_Instructions to follow_: Return every line of the listing below word for word, without changing, adding, or leaving out anything.
--
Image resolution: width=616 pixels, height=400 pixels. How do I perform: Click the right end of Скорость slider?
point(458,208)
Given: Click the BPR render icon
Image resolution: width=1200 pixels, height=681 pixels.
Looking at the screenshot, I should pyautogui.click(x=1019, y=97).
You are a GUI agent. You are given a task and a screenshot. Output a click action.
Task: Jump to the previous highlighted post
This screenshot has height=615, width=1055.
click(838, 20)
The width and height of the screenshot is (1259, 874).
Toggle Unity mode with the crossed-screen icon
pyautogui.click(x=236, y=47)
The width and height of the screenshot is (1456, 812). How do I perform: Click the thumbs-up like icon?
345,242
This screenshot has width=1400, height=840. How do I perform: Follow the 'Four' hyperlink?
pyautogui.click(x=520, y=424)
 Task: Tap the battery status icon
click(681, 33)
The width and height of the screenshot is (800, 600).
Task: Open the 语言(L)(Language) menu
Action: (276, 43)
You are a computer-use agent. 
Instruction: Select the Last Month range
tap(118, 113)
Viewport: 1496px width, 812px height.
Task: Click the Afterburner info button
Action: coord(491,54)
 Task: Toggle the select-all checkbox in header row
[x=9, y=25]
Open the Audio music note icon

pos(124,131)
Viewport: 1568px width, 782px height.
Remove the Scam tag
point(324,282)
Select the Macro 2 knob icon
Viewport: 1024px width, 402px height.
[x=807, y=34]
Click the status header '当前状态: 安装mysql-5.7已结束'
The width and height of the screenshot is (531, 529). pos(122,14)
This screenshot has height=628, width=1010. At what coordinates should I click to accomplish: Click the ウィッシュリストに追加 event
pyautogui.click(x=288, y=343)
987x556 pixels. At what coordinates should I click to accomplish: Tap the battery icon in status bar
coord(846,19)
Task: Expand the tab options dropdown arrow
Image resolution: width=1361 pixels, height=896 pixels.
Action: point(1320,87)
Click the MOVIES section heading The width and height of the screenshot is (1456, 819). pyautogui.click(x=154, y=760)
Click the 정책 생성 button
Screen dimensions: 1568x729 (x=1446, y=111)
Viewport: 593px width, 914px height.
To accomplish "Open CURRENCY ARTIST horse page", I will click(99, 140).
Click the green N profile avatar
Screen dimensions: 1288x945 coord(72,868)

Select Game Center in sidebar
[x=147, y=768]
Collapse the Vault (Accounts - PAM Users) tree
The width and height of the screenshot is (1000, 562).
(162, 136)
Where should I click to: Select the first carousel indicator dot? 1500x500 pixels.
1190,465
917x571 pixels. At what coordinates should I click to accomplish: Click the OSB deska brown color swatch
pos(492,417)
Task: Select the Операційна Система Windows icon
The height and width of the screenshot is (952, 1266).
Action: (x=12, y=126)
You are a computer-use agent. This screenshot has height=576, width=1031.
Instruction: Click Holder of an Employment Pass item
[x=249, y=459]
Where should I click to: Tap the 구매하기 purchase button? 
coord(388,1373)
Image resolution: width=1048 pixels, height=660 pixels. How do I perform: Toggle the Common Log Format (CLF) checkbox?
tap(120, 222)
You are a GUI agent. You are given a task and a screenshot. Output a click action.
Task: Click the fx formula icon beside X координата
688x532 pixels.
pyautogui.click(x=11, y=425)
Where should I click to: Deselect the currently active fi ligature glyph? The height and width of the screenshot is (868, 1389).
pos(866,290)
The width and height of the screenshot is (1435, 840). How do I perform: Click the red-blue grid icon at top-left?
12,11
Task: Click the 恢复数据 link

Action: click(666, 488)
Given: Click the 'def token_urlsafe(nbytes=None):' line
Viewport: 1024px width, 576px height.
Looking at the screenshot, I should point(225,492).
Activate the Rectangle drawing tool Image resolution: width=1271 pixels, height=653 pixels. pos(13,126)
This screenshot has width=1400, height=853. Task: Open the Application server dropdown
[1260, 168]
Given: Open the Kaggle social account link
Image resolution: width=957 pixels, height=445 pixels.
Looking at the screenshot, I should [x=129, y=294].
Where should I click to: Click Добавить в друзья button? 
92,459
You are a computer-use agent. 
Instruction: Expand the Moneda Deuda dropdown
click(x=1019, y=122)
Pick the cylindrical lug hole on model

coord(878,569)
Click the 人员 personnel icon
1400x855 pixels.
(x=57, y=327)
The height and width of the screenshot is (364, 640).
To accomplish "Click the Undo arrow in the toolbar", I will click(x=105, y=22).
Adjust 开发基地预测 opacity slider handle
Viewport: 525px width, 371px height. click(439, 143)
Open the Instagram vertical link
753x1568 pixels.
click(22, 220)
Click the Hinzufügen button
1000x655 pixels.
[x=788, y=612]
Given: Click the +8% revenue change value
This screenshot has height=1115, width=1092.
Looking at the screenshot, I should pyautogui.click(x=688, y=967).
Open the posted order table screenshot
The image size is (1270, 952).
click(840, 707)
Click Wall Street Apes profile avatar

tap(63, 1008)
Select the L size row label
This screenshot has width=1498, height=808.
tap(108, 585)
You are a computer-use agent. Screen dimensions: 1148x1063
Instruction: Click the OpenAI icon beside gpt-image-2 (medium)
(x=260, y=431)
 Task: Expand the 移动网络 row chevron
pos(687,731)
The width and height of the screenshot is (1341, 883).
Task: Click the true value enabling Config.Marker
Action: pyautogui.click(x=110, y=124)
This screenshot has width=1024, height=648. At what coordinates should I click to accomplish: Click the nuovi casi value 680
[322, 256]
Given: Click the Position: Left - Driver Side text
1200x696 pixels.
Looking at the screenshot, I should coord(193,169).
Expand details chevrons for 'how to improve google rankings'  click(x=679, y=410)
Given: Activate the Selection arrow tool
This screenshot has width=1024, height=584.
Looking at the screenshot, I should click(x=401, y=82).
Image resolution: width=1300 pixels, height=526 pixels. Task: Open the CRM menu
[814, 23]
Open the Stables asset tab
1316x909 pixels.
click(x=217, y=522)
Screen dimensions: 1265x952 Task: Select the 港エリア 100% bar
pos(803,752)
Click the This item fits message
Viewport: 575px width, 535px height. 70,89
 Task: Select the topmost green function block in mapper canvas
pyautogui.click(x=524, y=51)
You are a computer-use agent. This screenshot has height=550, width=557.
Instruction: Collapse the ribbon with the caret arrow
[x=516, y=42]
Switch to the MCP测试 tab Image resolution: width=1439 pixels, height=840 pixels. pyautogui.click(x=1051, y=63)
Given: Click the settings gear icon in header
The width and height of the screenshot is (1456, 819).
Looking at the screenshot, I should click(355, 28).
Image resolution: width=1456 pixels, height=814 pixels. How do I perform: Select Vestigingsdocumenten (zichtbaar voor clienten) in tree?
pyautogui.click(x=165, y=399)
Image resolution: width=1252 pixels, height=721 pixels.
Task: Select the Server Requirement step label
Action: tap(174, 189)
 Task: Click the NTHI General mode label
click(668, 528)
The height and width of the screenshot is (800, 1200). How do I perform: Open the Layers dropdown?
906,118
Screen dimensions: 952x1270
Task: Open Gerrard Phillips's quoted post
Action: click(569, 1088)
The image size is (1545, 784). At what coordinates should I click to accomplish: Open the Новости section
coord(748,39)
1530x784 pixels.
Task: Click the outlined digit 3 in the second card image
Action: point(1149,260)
--
_The completed task_:
Image resolution: width=616 pixels, height=400 pixels. How do I perform: Click the right end of Скорость slider?
point(458,208)
Given: Click the BPR render icon
Image resolution: width=1200 pixels, height=681 pixels.
Looking at the screenshot, I should pyautogui.click(x=1019, y=97).
You are a GUI agent. You are given a task and a screenshot. Output a click action.
Task: Jump to the previous highlighted post
This screenshot has height=615, width=1055.
click(838, 20)
The width and height of the screenshot is (1259, 874).
Toggle Unity mode with the crossed-screen icon
pyautogui.click(x=236, y=47)
The width and height of the screenshot is (1456, 812). How do I perform: Click the thumbs-up like icon?
345,242
This screenshot has width=1400, height=840. How do I perform: Follow the 'Four' hyperlink?
pyautogui.click(x=520, y=424)
 Task: Tap the battery status icon
click(681, 33)
The width and height of the screenshot is (800, 600).
Task: Open the 语言(L)(Language) menu
Action: (276, 43)
You are a computer-use agent. 
Instruction: Select the Last Month range
tap(118, 113)
Viewport: 1496px width, 812px height.
Task: Click the Afterburner info button
Action: coord(491,54)
 Task: Toggle the select-all checkbox in header row
[x=9, y=25]
Open the Audio music note icon

pos(124,131)
Viewport: 1568px width, 782px height.
Remove the Scam tag
point(324,282)
Select the Macro 2 knob icon
Viewport: 1024px width, 402px height.
[x=807, y=34]
Click the status header '当前状态: 安装mysql-5.7已结束'
The width and height of the screenshot is (531, 529). pos(122,14)
This screenshot has height=628, width=1010. At what coordinates should I click to accomplish: Click the ウィッシュリストに追加 event
pyautogui.click(x=288, y=343)
987x556 pixels. At what coordinates should I click to accomplish: Tap the battery icon in status bar
coord(846,19)
Task: Expand the tab options dropdown arrow
Image resolution: width=1361 pixels, height=896 pixels.
Action: point(1320,87)
Click the MOVIES section heading The width and height of the screenshot is (1456, 819). pyautogui.click(x=154, y=760)
Click the 정책 생성 button
Screen dimensions: 1568x729 (x=1446, y=111)
Viewport: 593px width, 914px height.
To accomplish "Open CURRENCY ARTIST horse page", I will click(99, 140).
Click the green N profile avatar
Screen dimensions: 1288x945 coord(72,868)

Select Game Center in sidebar
[x=147, y=768]
Collapse the Vault (Accounts - PAM Users) tree
The width and height of the screenshot is (1000, 562).
(162, 136)
Where should I click to: Select the first carousel indicator dot? 1500x500 pixels.
1190,465
917x571 pixels. At what coordinates should I click to accomplish: Click the OSB deska brown color swatch
pos(492,417)
Task: Select the Операційна Система Windows icon
The height and width of the screenshot is (952, 1266).
Action: (x=12, y=126)
You are a computer-use agent. This screenshot has height=576, width=1031.
Instruction: Click Holder of an Employment Pass item
[x=249, y=459]
Where should I click to: Tap the 구매하기 purchase button? 
coord(388,1373)
Image resolution: width=1048 pixels, height=660 pixels. How do I perform: Toggle the Common Log Format (CLF) checkbox?
tap(120, 222)
You are a GUI agent. You are given a task and a screenshot. Output a click action.
Task: Click the fx formula icon beside X координата
688x532 pixels.
pyautogui.click(x=11, y=425)
Where should I click to: Deselect the currently active fi ligature glyph? The height and width of the screenshot is (868, 1389).
pos(866,290)
The width and height of the screenshot is (1435, 840). How do I perform: Click the red-blue grid icon at top-left?
12,11
Task: Click the 恢复数据 link

Action: click(666, 488)
Given: Click the 'def token_urlsafe(nbytes=None):' line
Viewport: 1024px width, 576px height.
Looking at the screenshot, I should point(225,492).
Activate the Rectangle drawing tool Image resolution: width=1271 pixels, height=653 pixels. pos(13,126)
This screenshot has width=1400, height=853. Task: Open the Application server dropdown
[1260, 168]
Given: Open the Kaggle social account link
Image resolution: width=957 pixels, height=445 pixels.
Looking at the screenshot, I should [x=129, y=294].
Where should I click to: Click Добавить в друзья button? 
92,459
You are a computer-use agent. 
Instruction: Expand the Moneda Deuda dropdown
click(x=1019, y=122)
Pick the cylindrical lug hole on model

coord(878,569)
Click the 人员 personnel icon
1400x855 pixels.
(x=57, y=327)
The height and width of the screenshot is (364, 640).
To accomplish "Click the Undo arrow in the toolbar", I will click(x=105, y=22).
Adjust 开发基地预测 opacity slider handle
Viewport: 525px width, 371px height. click(439, 143)
Open the Instagram vertical link
753x1568 pixels.
click(22, 220)
Click the Hinzufügen button
1000x655 pixels.
[x=788, y=612]
Given: Click the +8% revenue change value
This screenshot has height=1115, width=1092.
Looking at the screenshot, I should pyautogui.click(x=688, y=967).
Open the posted order table screenshot
The image size is (1270, 952).
click(840, 707)
Click Wall Street Apes profile avatar

tap(63, 1008)
Select the L size row label
This screenshot has width=1498, height=808.
tap(108, 585)
You are a computer-use agent. Screen dimensions: 1148x1063
Instruction: Click the OpenAI icon beside gpt-image-2 (medium)
(x=260, y=431)
 Task: Expand the 移动网络 row chevron
pos(687,731)
The width and height of the screenshot is (1341, 883).
Task: Click the true value enabling Config.Marker
Action: pyautogui.click(x=110, y=124)
This screenshot has width=1024, height=648. At what coordinates should I click to accomplish: Click the nuovi casi value 680
[322, 256]
Given: Click the Position: Left - Driver Side text
1200x696 pixels.
Looking at the screenshot, I should coord(193,169).
Expand details chevrons for 'how to improve google rankings'  click(x=679, y=410)
Given: Activate the Selection arrow tool
This screenshot has width=1024, height=584.
Looking at the screenshot, I should click(x=401, y=82).
Image resolution: width=1300 pixels, height=526 pixels. Task: Open the CRM menu
[814, 23]
Open the Stables asset tab
1316x909 pixels.
click(x=217, y=522)
Screen dimensions: 1265x952 Task: Select the 港エリア 100% bar
pos(803,752)
Click the This item fits message
Viewport: 575px width, 535px height. 70,89
 Task: Select the topmost green function block in mapper canvas
pyautogui.click(x=524, y=51)
You are a computer-use agent. This screenshot has height=550, width=557.
Instruction: Collapse the ribbon with the caret arrow
[x=516, y=42]
Switch to the MCP测试 tab Image resolution: width=1439 pixels, height=840 pixels. pyautogui.click(x=1051, y=63)
Given: Click the settings gear icon in header
The width and height of the screenshot is (1456, 819).
Looking at the screenshot, I should click(355, 28).
Image resolution: width=1456 pixels, height=814 pixels. How do I perform: Select Vestigingsdocumenten (zichtbaar voor clienten) in tree?
pyautogui.click(x=165, y=399)
Image resolution: width=1252 pixels, height=721 pixels.
Task: Select the Server Requirement step label
Action: tap(174, 189)
 Task: Click the NTHI General mode label
click(668, 528)
The height and width of the screenshot is (800, 1200). How do I perform: Open the Layers dropdown?
906,118
Screen dimensions: 952x1270
Task: Open Gerrard Phillips's quoted post
Action: click(569, 1088)
The image size is (1545, 784). At what coordinates should I click to accomplish: Open the Новости section
coord(748,39)
1530x784 pixels.
Task: Click the outlined digit 3 in the second card image
Action: point(1149,260)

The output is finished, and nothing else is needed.